• Extrait du document:
════════
L'UE signe un accord de libre-échange avec l'Indonésie

L'UE a conclu mardi un accord de libre-échange avec l'Indonésie, après de longues négociations. Retardé notamment par l'épineuse question des produits issus de la déforestation, cet accord a été paraphé quelques heures avant que Bruxelles ne propose de reporter d'un an supplémentaire l'entrée en vigueur de sa loi contre la déforestation, au grand dam des organisations environnementales.

"L'UE et l'Indonésie envoient un message fort au monde selon lequel nous sommes unis dans notre engagement en faveur d'un commerce international ouvert, fondé sur des règles et mutuellement bénéfique", a déclaré le commissaire européen au Commerce, le Slovaque Maros Sefcovic, après avoir signé cet acord à Bali avec le ministre indonésien de l'Economie, Airlangga Hartarto.

Cet accord de partenariat économique global (Comprehensive Economic Partnership Agreement, CEPA) va faciliter les échanges entre les 27 et la plus grande économie d'Asie du Sud-Est dont l'UE est le cinquième partenaire commercial avec 30,1 milliards de dollars (25,6 milliards d'euros) d'échanges en 2024.

Selon ses termes, 80% des produits indonésiens exportés vers l'UE bénéficieront de droits de douane nuls, a indiqué M. Airlangga, ce qui devrait bénéficier aux industries de la chaussure, du textile, de la pêche ou encore à l'huile de palme.

- "Nouvelles opportunités" -

Dans un communiqué, la présidente de la Commission européenne, Ursula von der Leyen, a salué un accord qui "crée de nouvelles opportunités pour les entreprises et les agriculteurs" et assure à l'UE "un approvisionnement stable et prévisible en matières premières essentielles".

L'accord permettra également des investissements en Indonésie, notamment dans des secteurs stratégiques tels que les véhicules électriques, l'électronique et les produits pharmaceutiques.

Au total, les exportateurs européens "économiseront quelque 600 millions d'euros par an en droits de douane sur leurs marchandises" entrant en Indonésie, selon le communiqué de la Commission.

Les pourparlers autour de cet accord de libre-échange s'étaient accélérés après la décision du président américain Donald Trump d'imposer une hausse des droits de douane à de nombreux pays. Taxée par les Etats-Unis à hauteur de 19%, l'Indonésie s'est tournée vers l'UE qui, également visée par l'administration Trump, cherche à diversifier ses partenariats commerciaux.

Les discussions avaient auparavant pâti de la volonté de Bruxelles d'interdire la commercialisation en Europe de produits (huile de palme, cacao, café, soja, bois) provenant de terres déboisées après décembre 2020. Une mesure dont l'Indonésie est l'un des plus fervents critiques, avec les Etats-Unis ou le Brésil.
════════
• Lignes extraites:
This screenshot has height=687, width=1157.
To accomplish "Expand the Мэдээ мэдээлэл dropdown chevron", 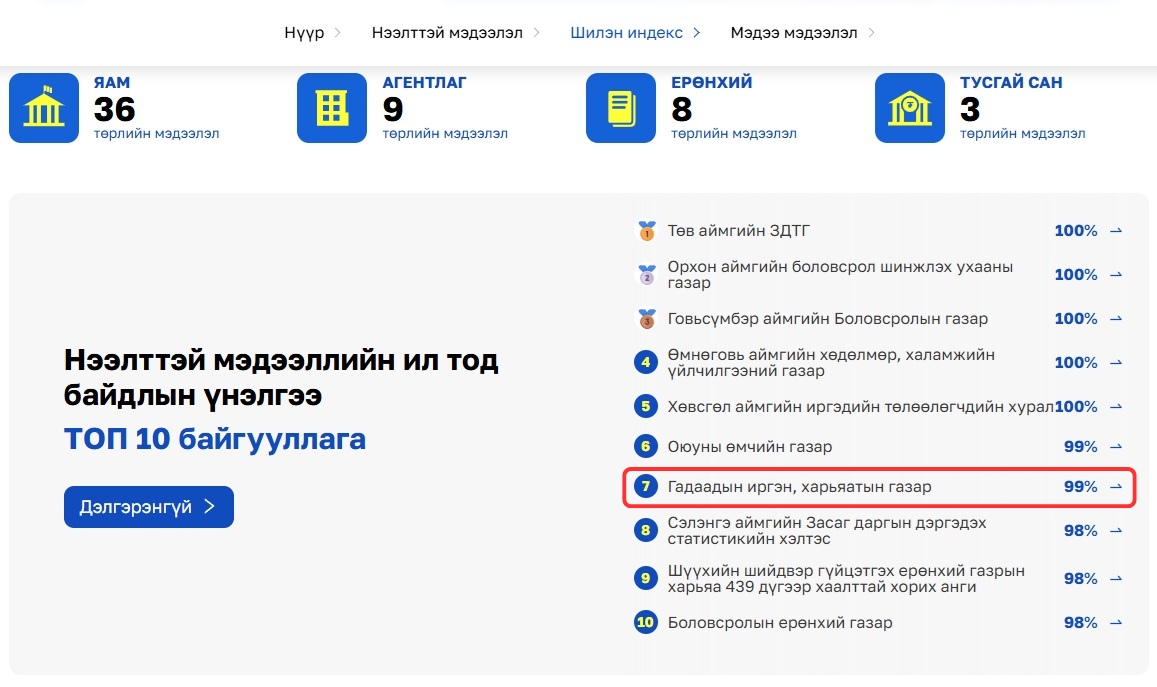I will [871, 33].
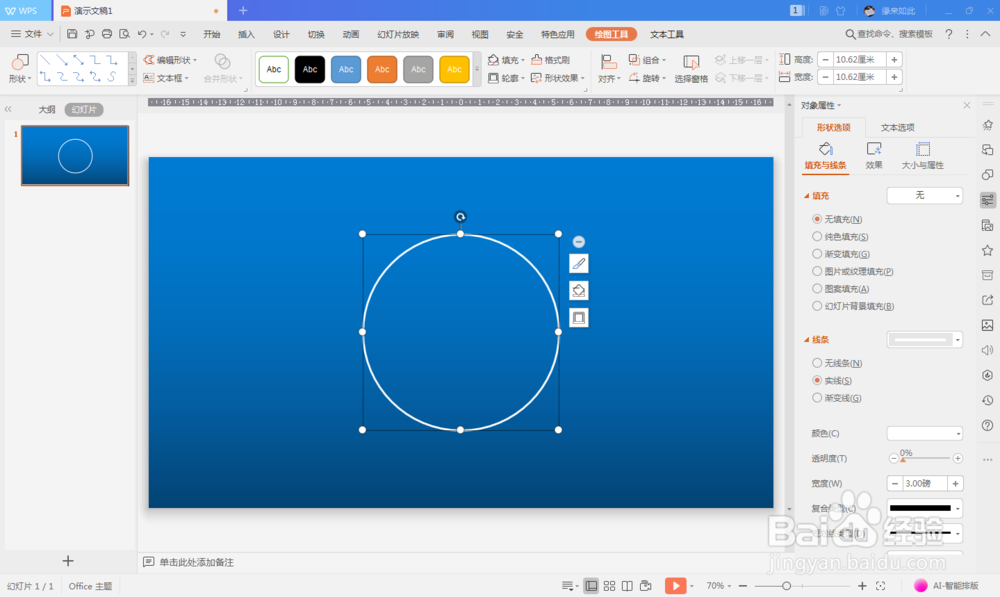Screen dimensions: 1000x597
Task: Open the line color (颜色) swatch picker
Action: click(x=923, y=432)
════════
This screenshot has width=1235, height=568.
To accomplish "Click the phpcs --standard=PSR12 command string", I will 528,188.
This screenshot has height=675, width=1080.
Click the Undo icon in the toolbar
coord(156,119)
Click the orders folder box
════════
• Travail demandé: Reproduisez, s'il vous plaît, le passage de l'article sur l'accord UE-Indonésie qui commence à "L'accord permettra également" et se termine à "ses partenariats commerciaux.".

• Réponse finale:
L'accord permettra également des investissements en Indonésie, notamment dans des secteurs stratégiques tels que les véhicules électriques, l'électronique et les produits pharmaceutiques.

Au total, les exportateurs européens "économiseront quelque 600 millions d'euros par an en droits de douane sur leurs marchandises" entrant en Indonésie, selon le communiqué de la Commission.

Les pourparlers autour de cet accord de libre-échange s'étaient accélérés après la décision du président américain Donald Trump d'imposer une hausse des droits de douane à de nombreux pays. Taxée par les Etats-Unis à hauteur de 19%, l'Indonésie s'est tournée vers l'UE qui, également visée par l'administration Trump, cherche à diversifier ses partenariats commerciaux.